When it is the minister of finance who says this stuff, watched eagerly by the ratings agencies, then you know that things are getting serious.

Which means that February, when the minister delivers his budget, could be a bit upsetting to our wealthy friends. Actually, now I think about it, it could be upsetting to all of us.

Because how is the minister going to target just the überrich? He will have to go for the middle tier too.

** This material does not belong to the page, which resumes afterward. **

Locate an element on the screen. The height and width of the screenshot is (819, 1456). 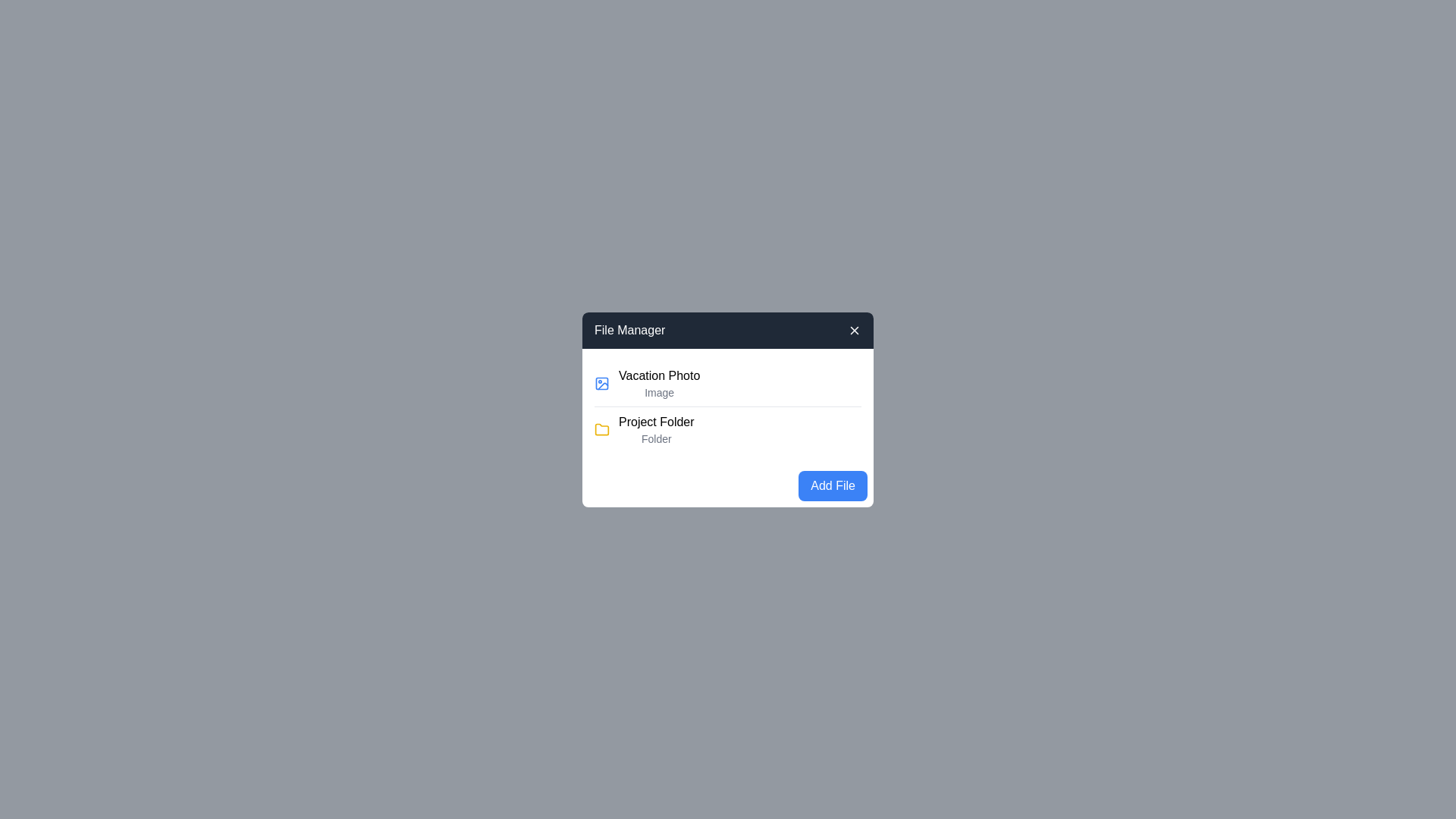
the 'Add File' button to initiate the file addition process is located at coordinates (832, 485).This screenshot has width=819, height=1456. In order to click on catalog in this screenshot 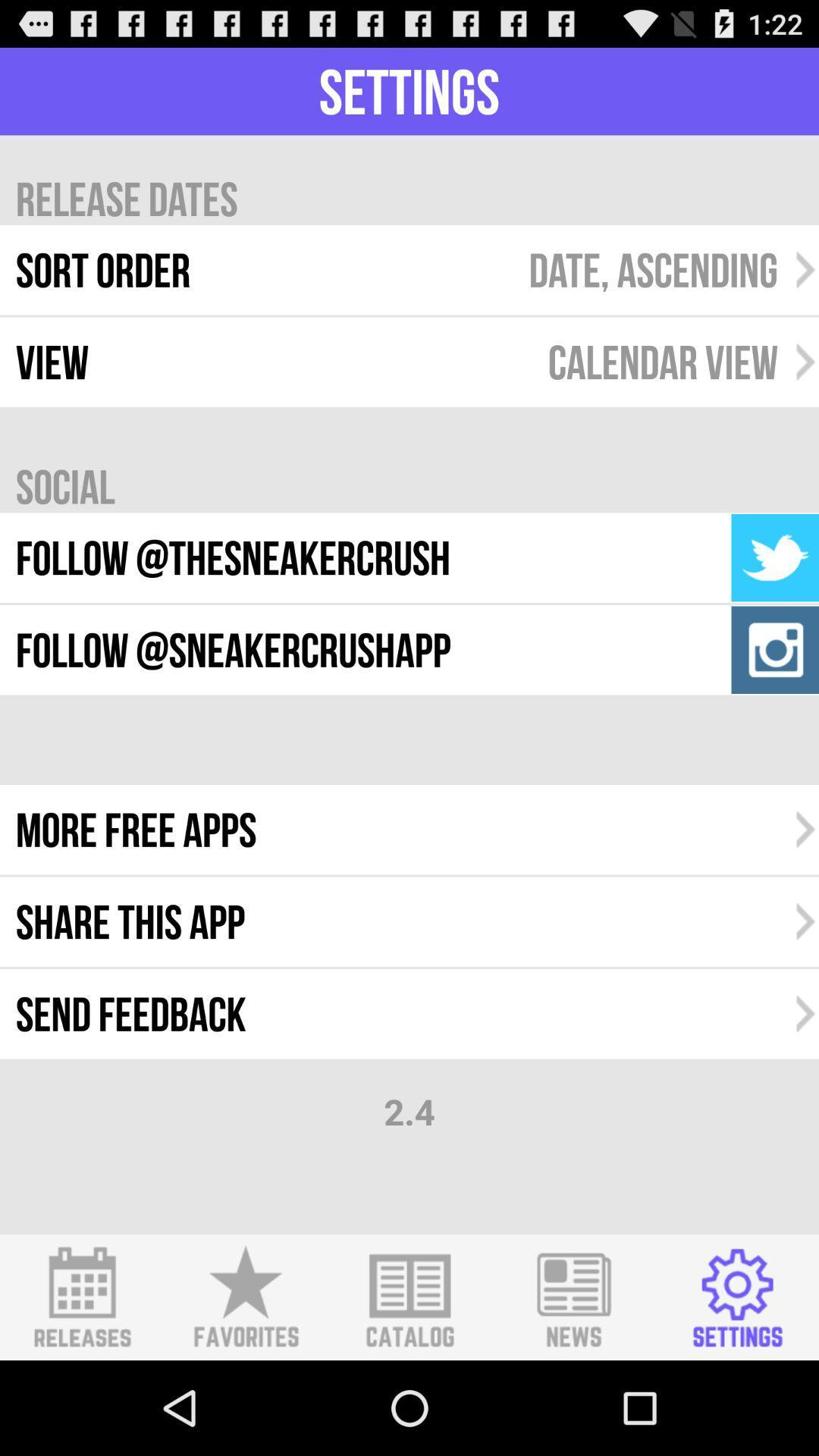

You can’t blame the guy. That cash guzzler SA Airways got a bailout from him, and they will be demanding another one, given the fact that there is no corporate governance there. And if you think Eskom will not ask for another bailout you are joking. Plus the students have managed to get concession­s of R2,6bn from Zuma. It’s all go. The only people who are not getting any concession­s are the people who actually work — you, dear reader.

After the minister’s minibudget I decided to go and observe some wealthy people. I hadn’t been to the Hyatt Regency in a while, so my friend and I decided to hop along there for breakfast.

There was a time when every conceivabl­e big deal in Jo’burg was initiated or concluded at the Hyatt. Of course, at that time there were about five big black businessme­n and 100 white ones. Now things have changed. There is lots more black money around, so people no longer have to all meet at the Hyatt. If they do, they don’t all know each other. That’s progress.

The Hyatt clientele is internatio­nal and local. A Nigerian friend was there, meeting a large Free State farmer.

The Hyatt breakfast is supereffic­ient. You do it all yourself — the buffet sags under a smorgasbor­d of fruit, cereals and hot foods. You order whatever else you need from the attentive chefs. The eggs are done to perfection. The juices are cold. You call for tea, and it is exactly as you want it.

Here, everything works. After an hour you rise, full to the brim, and get out to meet the challenges of the day. You glance at the bill. Five hundred rand for breakfast for two? Maybe the wealthy, and the corporates, should be taxed more.